A MIR claim is an assertion of historical fact, not a bearer token. Presenting a claim does not grant access or authorize actions. A valid claim can be presented to multiple registries or verifiers without changing its meaning. This is by design — claims are portable.

Why Claims Have No Expiry

Claims do not expire. A mir.transaction.completed from 2024 is still a valid assertion in 2030. The signature proves authorship and integrity regardless of age. Expiry would destroy the continuity property that MIR exists to provide.
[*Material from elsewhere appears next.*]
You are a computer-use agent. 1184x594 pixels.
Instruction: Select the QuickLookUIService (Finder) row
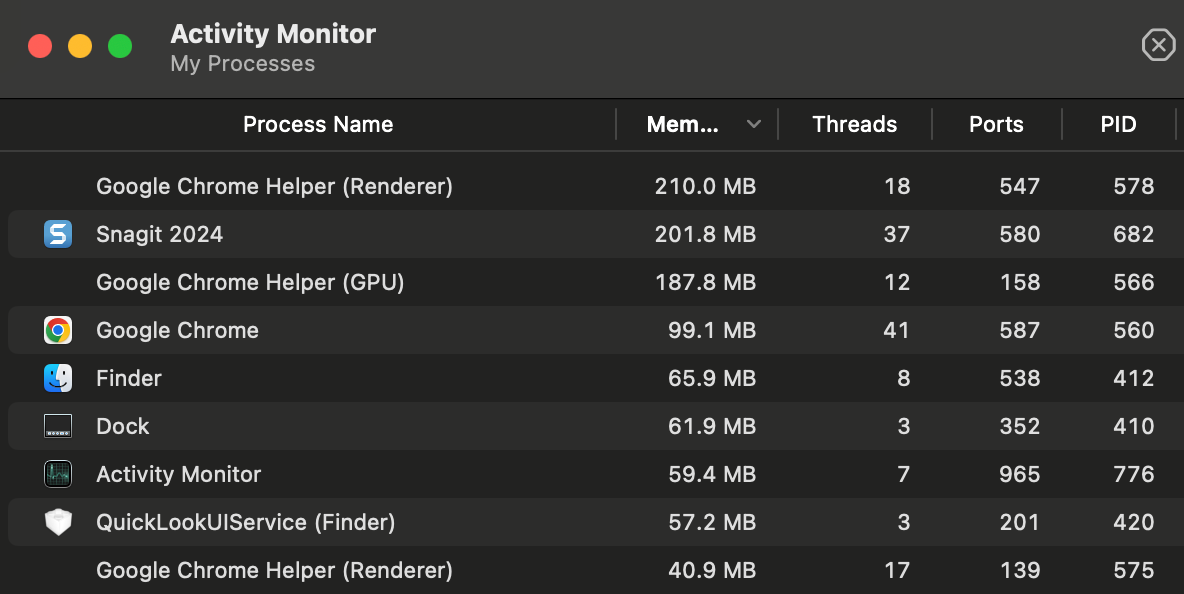point(400,522)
Freshness Is a Verifier Concern

The protocol does not enforce freshness. Verifiers MAY apply their own freshness policies:

  • Recency windows: Accept only claims with timestamp within the last N days.
  • Registry cross-reference: Check the registry's ingestedAt to bound when a claim was first seen.
  • Key validity windows: Accept only claims whose timestamp falls within the signing key's createdexpires range.

These are verifier-side policy decisions. The protocol provides the data; the verifier applies the rules.

Context Binding

MIR claims are intentionally unbound — they carry no audience, nonce, or relying party field. This is a design choice:

  • Bound claims (like OIDC tokens) are single-use and context-specific. They prevent replay but sacrifice portability.
  • Unbound claims (like MIR) are reusable and portable. They can be verified by anyone, anywhere, anytime.
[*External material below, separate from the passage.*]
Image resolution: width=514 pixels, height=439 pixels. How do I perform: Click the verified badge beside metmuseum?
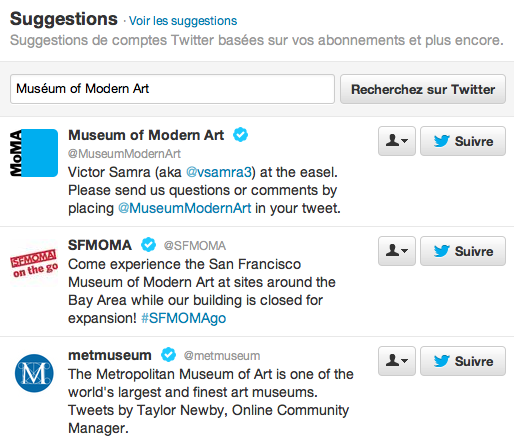(x=168, y=355)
If a verifier needs context binding (e.g., "this claim was presented specifically to me, right now"), the binding MUST happen at the application layer — not in the MIR protocol. For example, a verifier can require the subject to sign a challenge that includes the claim ID, proving they control the subject hash and are presenting the claim intentionally.

Duplicate Submission

A claim submitted to multiple registries is not an attack — it's expected behavior. Registries SHOULD deduplicate by claim signature (identical sig values represent the same claim). A claim's identity is its signature.

Metadata and Data Protection

PII in Metadata

The metadata field is an arbitrary JSON object up to 4 KB. The protocol requires that metadata MUST NOT contain PII (see 03 — Claim Format). However, this is a normative requirement with no technical enforcement — the protocol cannot inspect or reject specific metadata content.

A domain that includes personal data in metadata (e.g., email addresses, names, phone numbers) is non-conformant, but the resulting claim is still cryptographically valid and will pass signature verification.

Immutability and Erasure

Claims are immutable by design. The Ed25519 signature covers the entire payload including metadata. Modifying or redacting any field — including metadata — invalidates the signature.

This creates a tension with data protection frameworks that provide a right to erasure (e.g., GDPR Article 17, CCPA). If PII enters a signed claim:

  • The claim cannot be modified without breaking the signature.
  • Deleting the claim from a registry removes it from that index but does not affect copies held by other registries or verifiers.

Mitigations:

  • Domains bear sole responsibility for ensuring no personal data enters claim payloads. This is an operational control, not a protocol-level guarantee.
  • Registries facing erasure requests for claims containing PII SHOULD remove the claim from their index and note the removal reason. The underlying signature remains mathematically valid but the claim is no longer served.
  • Verifiers SHOULD NOT cache claim metadata beyond their operational needs.
  • The strongest mitigation is prevention: domains SHOULD validate metadata content before signing, and SHOULD implement automated checks that reject PII patterns (email addresses, phone numbers, government ID formats) at claim creation time.